Quoted passage ->
-- Start --
Hell or High Water
Page 35
CHAPTER TWENTY-TWO
Green and White
Like most Canadians, I have worked and lived most of my life in cities. And like most Canadians, part of my attachment to our country comes from the sheer scale and beauty of the land. When I was a young man, I found summer jobs that took me out on Lake Erie and then to northern Alberta, the Beaufort Sea, the Saguenay, and Hudson Bay. I hiked, canoed, and fished in some of the wildest places in Canada. All this was long before the words ecology and environment entered daily discourse. As I have said before, when I was young my love of the outdoors began to translate itself into strong feelings about conservation. In those days, very few people had begun to understand the interdependency of the natural world and the future of the human race. Like many people, it was only as the science progressed and the problems facing us increased that I became concerned with the larger issues of biodiversity, the ozone layer, and greenhouse gas emissions, to pick a few examples. In fact, I think it is fair to say that although this understanding had deepened considerably by the time I went into politics in 1988, it is only in the last decade that the science — and the public’s understanding of it — has led us to face the fact that our very future as a species is now in play.
After the 1990 leadership convention, I asked to be environment critic. That job introduced me to a circle of Canadian environmentalists, including Elizabeth May, Stephanie Cairns, Louise Comeau, and David Runnalls among others, with whom I started consulting regularly. As opposition critic, I attended the Rio conference, chaired by my friend Maurice Strong, and grappled with some of these issues as they played out on a global scale. I had a chance to deepen my understanding of the ideas circulating internationally, and meet some of the important people behind them. Rio also marked me because of the appalling contrast between the commitments made by government leaders in that international forum and their actions after they headed home.
-- End --
Records shown ->
-- Start --
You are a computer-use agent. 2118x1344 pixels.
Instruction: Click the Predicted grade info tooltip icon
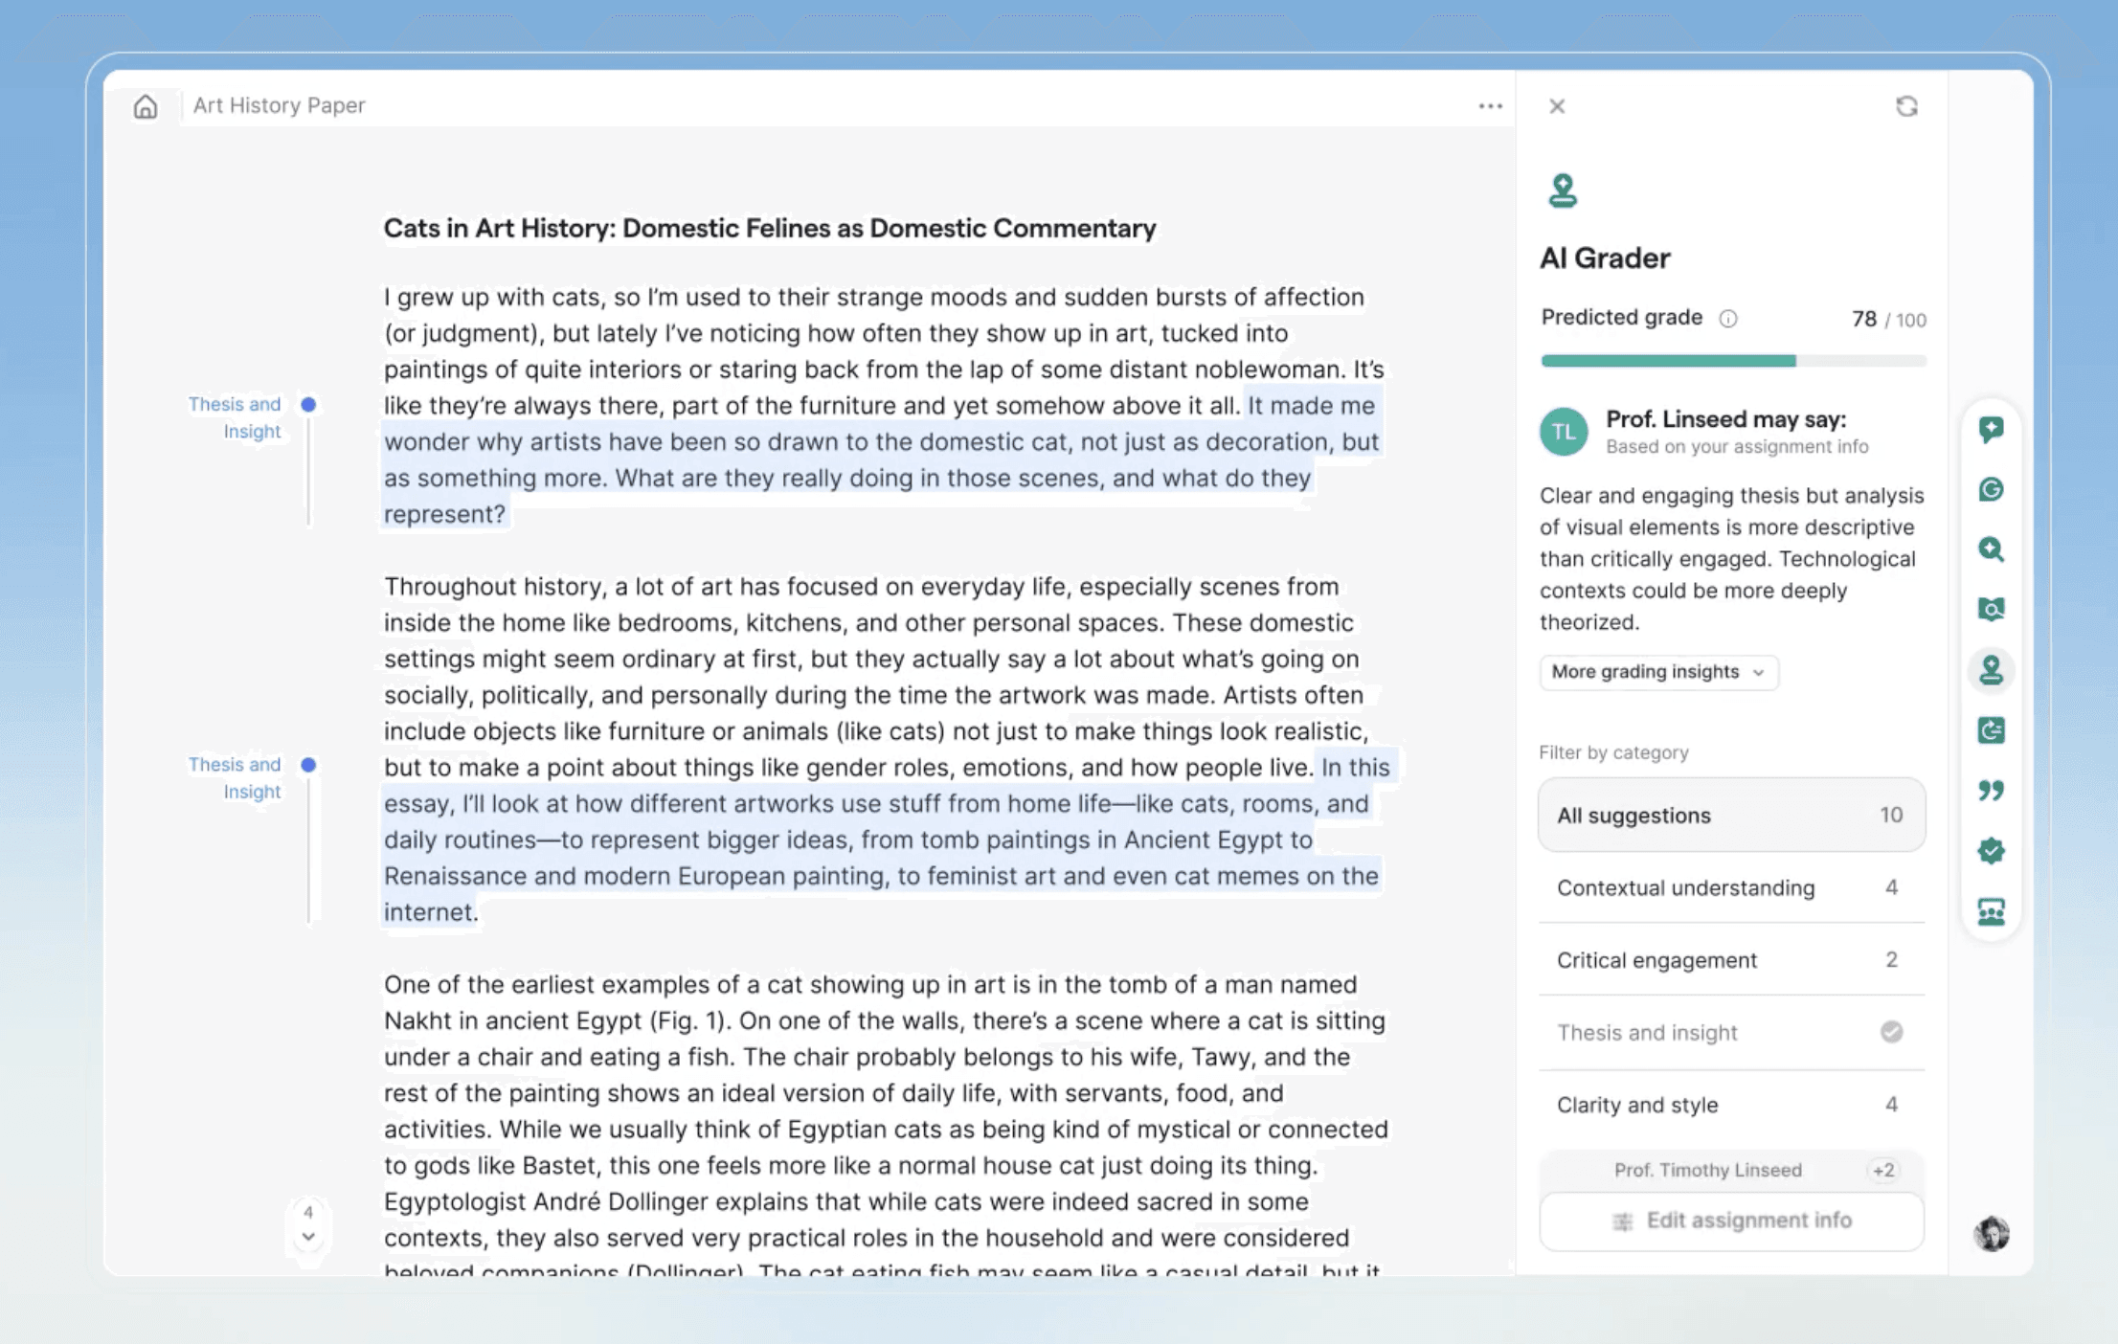click(x=1728, y=319)
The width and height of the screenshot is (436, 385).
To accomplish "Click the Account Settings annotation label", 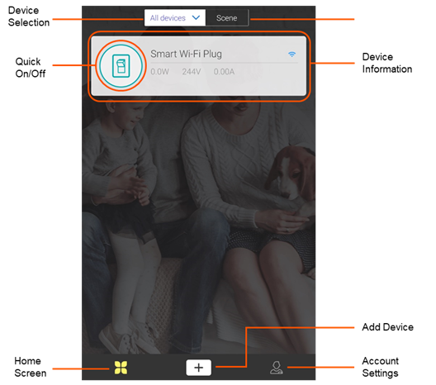I will point(381,367).
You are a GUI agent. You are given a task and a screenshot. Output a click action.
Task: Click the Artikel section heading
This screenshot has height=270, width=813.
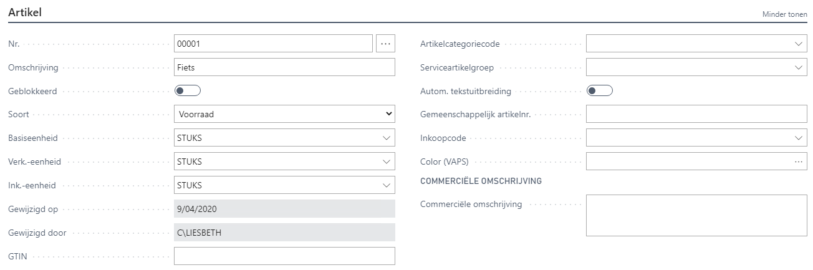25,12
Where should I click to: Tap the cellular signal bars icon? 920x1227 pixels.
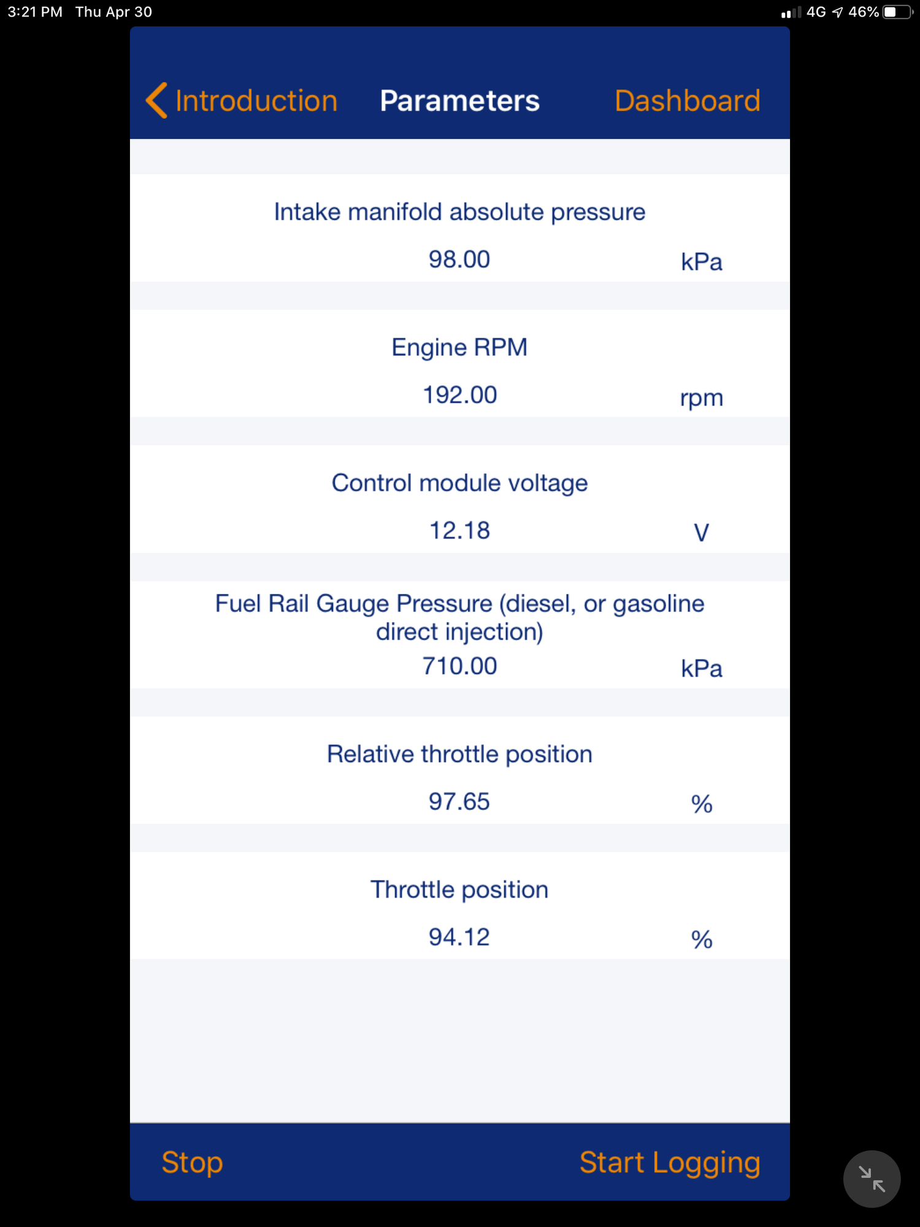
-- End --
Tasks ->
a) In the "Green and White" chapter above, who chaired the Rio conference?
b) Quote the "Green and White" chapter above, starting with "After the 1990" and going on through "they headed home.".

Results of the tasks ->
a) Maurice Strong chaired the Rio conference.

b)
After the 1990 leadership convention, I asked to be environment critic. That job introduced me to a circle of Canadian environmentalists, including Elizabeth May, Stephanie Cairns, Louise Comeau, and David Runnalls among others, with whom I started consulting regularly. As opposition critic, I attended the Rio conference, chaired by my friend Maurice Strong, and grappled with some of these issues as they played out on a global scale. I had a chance to deepen my understanding of the ideas circulating internationally, and meet some of the important people behind them. Rio also marked me because of the appalling contrast between the commitments made by government leaders in that international forum and their actions after they headed home.